• _SHORT EXERCISE_
Recast the listing below as a numbered list, omitting blank lines and leaving the pictures out.

• _EXCERPTED RECORDS_
__________

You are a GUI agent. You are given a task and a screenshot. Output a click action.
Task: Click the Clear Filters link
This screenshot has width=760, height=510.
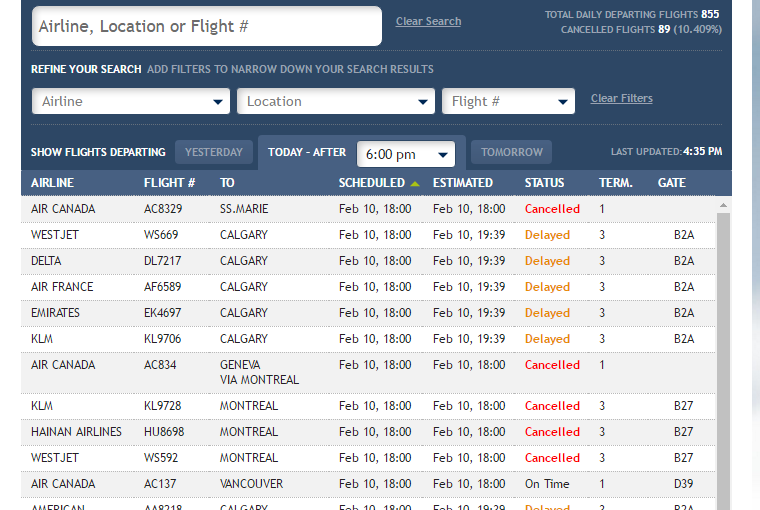pyautogui.click(x=621, y=99)
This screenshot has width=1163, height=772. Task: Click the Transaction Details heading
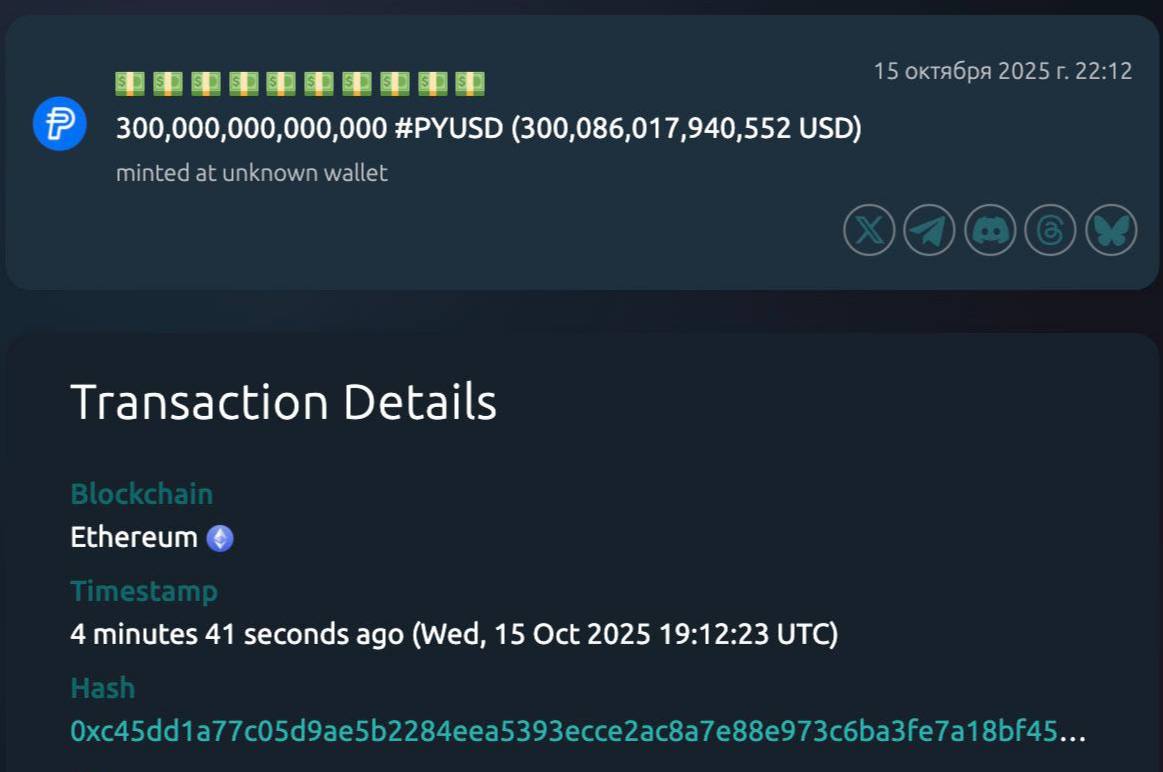pyautogui.click(x=283, y=402)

__________

• _WRITTEN RESPONSE_
1. You are a GUI agent. You are given a task and a screenshot. Output a click action.
2. Task: Click the Clear Filters link
3. This screenshot has width=760, height=510.
4. pyautogui.click(x=621, y=99)
5. This screenshot has width=1163, height=772. Task: Click the Transaction Details heading
6. pyautogui.click(x=283, y=402)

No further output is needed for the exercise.